The Richmond Register

Lifestyles & Community

November 23, 2012

Church, project volunteers to serve BPA-free supper Nov. 28

BEREA — A BPA-free supper will be served Nov. 28, 5:45 p.m. at the Berea Friends Meeting House at 300 Harrison Road as part of Union Church’s Wednesday Nite Live program. The meal will be prepared by church members and Kentucky Safe Foods Project volunteers.

BPA, or Bisphenol-A, is a chemical used as a lining in metal food containers that is said to leach into the food product. It also has been used in plastics such as polycarbonate water bottles, “sippy” cups and baby bottles.
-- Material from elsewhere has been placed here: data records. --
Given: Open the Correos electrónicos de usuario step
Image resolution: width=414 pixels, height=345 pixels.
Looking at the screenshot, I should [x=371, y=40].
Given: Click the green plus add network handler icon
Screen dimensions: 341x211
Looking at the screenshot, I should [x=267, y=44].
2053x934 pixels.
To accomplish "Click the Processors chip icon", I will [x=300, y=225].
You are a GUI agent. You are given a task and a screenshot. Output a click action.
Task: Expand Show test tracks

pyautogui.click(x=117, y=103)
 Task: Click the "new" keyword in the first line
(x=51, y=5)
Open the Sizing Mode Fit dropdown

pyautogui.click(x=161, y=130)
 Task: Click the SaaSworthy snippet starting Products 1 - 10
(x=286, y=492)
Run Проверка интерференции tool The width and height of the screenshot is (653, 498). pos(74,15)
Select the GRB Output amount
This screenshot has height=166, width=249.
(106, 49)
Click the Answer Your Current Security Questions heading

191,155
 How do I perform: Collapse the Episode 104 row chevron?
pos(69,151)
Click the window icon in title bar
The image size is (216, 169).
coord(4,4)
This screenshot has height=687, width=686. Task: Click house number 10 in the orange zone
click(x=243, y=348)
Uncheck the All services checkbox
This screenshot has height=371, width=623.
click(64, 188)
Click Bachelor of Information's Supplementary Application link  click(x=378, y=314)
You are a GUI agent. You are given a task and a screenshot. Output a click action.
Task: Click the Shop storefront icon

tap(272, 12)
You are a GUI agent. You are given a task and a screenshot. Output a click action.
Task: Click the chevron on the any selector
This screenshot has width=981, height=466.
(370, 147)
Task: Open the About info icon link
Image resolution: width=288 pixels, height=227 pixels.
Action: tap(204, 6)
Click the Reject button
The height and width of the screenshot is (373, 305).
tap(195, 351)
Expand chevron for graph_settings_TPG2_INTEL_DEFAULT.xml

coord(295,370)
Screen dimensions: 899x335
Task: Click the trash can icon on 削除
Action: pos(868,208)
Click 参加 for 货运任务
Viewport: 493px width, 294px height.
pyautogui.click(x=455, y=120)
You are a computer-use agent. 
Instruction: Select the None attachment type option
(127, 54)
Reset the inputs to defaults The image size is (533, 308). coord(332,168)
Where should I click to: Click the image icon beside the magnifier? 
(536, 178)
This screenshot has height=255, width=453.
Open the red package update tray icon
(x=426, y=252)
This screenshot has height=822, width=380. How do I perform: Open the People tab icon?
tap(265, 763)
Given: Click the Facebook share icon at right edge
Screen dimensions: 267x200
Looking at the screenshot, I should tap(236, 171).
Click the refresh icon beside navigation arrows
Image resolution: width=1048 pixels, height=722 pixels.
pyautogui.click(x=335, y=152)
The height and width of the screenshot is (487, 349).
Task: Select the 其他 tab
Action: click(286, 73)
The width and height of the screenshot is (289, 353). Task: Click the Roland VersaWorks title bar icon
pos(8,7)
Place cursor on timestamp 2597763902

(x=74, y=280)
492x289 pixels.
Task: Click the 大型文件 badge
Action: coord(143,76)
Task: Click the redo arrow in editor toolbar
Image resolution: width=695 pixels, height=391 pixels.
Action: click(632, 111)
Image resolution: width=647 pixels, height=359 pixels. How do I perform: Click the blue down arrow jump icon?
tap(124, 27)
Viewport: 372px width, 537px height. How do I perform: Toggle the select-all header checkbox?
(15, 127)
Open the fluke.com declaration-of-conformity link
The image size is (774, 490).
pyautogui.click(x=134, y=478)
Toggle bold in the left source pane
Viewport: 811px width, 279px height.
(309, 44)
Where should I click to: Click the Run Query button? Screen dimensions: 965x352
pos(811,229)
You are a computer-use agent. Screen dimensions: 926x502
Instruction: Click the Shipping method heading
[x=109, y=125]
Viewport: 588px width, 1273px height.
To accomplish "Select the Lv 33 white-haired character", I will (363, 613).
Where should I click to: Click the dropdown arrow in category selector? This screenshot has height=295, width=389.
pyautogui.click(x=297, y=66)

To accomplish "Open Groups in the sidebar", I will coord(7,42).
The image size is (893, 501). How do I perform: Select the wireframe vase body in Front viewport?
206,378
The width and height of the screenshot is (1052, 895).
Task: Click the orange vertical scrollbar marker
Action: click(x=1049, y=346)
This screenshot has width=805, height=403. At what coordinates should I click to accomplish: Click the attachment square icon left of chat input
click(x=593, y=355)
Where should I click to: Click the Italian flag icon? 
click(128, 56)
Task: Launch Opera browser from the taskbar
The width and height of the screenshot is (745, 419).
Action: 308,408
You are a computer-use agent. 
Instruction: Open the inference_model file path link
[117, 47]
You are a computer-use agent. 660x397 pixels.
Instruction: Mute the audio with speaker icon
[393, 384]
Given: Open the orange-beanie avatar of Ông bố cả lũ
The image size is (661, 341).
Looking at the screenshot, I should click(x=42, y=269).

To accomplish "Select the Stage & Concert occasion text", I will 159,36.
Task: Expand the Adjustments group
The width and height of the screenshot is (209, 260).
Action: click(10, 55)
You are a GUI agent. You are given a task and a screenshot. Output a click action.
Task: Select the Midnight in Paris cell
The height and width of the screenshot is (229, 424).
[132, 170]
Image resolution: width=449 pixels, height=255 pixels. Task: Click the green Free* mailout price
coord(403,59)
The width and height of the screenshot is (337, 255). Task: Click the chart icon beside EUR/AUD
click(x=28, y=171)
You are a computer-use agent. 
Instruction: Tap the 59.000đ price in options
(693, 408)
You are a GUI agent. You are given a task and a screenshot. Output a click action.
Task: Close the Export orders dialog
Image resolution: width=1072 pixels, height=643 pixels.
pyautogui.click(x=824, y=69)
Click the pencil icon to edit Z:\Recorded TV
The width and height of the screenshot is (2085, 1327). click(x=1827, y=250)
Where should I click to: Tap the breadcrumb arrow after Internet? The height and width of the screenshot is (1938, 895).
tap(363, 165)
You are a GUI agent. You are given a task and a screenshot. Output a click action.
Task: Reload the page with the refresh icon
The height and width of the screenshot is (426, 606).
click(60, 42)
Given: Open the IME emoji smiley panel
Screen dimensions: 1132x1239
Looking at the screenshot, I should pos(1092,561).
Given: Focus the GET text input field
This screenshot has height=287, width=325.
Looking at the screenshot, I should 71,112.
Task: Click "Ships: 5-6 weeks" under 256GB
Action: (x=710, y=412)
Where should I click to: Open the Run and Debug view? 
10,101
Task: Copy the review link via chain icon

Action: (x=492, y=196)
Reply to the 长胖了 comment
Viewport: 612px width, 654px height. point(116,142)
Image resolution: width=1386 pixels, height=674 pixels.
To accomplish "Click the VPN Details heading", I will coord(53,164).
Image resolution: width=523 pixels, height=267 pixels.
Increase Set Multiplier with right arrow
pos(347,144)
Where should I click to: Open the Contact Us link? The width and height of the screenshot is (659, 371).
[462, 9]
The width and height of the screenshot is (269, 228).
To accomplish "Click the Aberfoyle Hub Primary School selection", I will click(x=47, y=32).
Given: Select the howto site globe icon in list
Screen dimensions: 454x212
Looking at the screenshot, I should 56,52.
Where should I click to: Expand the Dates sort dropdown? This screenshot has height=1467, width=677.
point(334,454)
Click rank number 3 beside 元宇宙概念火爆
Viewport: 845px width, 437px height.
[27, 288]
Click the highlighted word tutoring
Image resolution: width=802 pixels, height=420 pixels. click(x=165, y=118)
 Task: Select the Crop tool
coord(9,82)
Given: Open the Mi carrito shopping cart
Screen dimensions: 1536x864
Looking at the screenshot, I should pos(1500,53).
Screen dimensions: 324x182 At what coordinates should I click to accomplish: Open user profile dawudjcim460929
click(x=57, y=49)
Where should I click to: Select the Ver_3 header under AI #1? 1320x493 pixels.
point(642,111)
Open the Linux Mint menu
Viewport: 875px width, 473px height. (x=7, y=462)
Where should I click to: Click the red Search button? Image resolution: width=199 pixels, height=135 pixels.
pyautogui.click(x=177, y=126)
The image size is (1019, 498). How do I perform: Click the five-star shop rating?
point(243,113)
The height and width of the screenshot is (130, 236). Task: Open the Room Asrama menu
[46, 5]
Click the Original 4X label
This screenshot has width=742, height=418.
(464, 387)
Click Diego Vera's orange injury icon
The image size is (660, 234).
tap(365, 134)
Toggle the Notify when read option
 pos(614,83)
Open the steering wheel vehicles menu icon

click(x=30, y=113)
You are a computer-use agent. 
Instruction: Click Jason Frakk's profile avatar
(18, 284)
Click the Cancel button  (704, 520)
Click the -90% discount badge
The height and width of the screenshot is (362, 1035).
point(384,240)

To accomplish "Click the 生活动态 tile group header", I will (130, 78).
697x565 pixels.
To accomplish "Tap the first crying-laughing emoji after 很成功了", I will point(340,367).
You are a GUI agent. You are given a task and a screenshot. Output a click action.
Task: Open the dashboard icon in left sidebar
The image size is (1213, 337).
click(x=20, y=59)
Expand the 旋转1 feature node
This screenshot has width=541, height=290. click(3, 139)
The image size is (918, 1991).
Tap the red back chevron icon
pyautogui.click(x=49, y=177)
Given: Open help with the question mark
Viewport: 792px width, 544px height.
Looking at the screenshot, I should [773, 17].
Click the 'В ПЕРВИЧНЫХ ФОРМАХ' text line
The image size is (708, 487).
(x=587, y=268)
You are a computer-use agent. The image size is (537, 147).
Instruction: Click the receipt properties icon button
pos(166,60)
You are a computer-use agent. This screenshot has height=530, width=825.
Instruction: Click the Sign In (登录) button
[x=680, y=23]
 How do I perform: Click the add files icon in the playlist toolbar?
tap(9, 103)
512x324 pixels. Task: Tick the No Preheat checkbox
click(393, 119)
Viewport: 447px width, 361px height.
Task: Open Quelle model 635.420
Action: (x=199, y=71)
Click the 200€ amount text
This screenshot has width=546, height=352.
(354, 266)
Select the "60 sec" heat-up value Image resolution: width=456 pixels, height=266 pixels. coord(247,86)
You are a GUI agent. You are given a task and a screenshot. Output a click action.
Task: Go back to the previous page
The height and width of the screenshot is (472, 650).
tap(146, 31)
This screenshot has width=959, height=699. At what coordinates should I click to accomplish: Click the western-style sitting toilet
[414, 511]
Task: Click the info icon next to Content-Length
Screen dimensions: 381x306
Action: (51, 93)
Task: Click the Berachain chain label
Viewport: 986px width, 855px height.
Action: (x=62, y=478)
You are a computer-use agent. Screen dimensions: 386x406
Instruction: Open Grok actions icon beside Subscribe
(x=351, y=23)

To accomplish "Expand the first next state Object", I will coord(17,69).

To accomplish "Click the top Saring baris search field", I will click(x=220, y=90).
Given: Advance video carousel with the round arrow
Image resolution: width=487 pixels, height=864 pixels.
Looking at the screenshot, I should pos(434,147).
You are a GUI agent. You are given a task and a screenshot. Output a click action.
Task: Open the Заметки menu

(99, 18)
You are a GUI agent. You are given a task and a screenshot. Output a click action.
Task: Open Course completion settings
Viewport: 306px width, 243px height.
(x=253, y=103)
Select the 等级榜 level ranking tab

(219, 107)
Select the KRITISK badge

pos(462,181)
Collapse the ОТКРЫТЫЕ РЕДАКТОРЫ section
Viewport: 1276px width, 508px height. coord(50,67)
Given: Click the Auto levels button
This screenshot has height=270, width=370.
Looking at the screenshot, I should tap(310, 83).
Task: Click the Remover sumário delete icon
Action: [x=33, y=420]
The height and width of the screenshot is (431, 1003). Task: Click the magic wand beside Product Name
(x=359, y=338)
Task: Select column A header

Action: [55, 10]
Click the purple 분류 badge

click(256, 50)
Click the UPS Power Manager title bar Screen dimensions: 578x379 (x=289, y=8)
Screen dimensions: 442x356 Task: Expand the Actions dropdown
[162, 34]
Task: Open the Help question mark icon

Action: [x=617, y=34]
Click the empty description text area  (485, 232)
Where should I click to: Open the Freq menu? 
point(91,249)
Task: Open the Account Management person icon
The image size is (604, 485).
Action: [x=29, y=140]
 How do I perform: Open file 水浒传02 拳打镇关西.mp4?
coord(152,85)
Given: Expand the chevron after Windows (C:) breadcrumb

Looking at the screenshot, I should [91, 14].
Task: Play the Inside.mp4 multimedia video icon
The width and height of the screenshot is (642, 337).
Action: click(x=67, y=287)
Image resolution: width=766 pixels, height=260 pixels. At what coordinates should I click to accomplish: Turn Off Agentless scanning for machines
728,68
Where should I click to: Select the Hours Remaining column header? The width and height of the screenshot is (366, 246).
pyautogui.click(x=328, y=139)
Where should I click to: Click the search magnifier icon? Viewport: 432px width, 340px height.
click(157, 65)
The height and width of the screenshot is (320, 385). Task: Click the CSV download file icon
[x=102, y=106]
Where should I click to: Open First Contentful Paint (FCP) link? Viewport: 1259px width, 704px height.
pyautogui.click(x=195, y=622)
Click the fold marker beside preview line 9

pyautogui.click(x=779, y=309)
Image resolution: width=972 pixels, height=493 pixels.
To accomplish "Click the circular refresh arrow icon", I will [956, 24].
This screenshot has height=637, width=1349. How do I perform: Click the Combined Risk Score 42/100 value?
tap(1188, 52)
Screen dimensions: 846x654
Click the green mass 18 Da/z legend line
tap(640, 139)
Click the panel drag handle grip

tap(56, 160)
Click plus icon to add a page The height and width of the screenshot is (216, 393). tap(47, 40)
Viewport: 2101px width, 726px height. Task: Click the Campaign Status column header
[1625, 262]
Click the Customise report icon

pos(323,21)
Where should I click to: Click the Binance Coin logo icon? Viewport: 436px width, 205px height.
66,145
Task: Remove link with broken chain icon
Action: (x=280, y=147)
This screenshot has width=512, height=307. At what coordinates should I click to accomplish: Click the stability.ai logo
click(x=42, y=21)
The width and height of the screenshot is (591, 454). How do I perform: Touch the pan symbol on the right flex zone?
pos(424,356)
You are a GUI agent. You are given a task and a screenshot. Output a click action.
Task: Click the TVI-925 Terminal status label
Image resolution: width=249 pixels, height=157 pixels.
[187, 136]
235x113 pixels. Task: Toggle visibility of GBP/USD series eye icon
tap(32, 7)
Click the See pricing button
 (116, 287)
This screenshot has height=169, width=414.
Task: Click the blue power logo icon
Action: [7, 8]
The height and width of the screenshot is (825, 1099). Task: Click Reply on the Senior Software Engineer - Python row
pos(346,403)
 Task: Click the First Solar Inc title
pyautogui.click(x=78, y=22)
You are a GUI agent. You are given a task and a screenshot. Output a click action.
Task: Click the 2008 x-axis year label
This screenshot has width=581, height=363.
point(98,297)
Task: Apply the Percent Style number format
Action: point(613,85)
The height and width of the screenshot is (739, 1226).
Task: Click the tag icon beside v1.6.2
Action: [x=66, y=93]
The chemical has been linked to increased rates of cancer, reproductive disorders, developmental disabilities, diabetes, heart disease and many other health problems.

Those who attend will learn the importance of safe and healthy foods, said Melinda Alcorn, the project’s coordinator through the Kentucky Environmen-tal Foundation (KEF).

Kentucky ranks as one of the worst states for adult and childhood obesity, a statistic that Alcorn says can be changed.

“Toxic chemicals in our foods can increase the risk of obesity,” she said. “Chemicals like BPA, which is often found in canned foods and sodas, transform into fat cells and change our metabolism rates.  So it’s not only about diet and exercise, it’s also about avoiding harmful chemicals in food.  As a mother, I want to promote safer and healthier foods for both myself and my family.  I know others do, too.”

The purpose of the Kentucky Safe Foods Project is to educate Kentuckians on the link between BPA exposure and health, and to work with sustainable foods and health organizations collaboratively to reduce exposures to achieve better health outcomes, including on obesity.

The Project provides information to families on what they can do to reduce BPA exposures, and encourages industry and legislators to find and use safer substitutes for BPA in products.

Numerous health studies have shown that a reduction of canned-food consumption results in a dramatic decrease in BPA levels, which accumulate in the body. Eating foods that are fresh and local, packaged in bags (such as dried beans or frozen) or preserved in glass jars are better options for families who want to limit their intake of toxic chemicals, Alcorn said.

During the holiday season – when many people put more care into food planning at family gatherings – it is a good time to get information out on BPA, she said. “Nobody wants their families to eat toxic food, especially over the holidays.”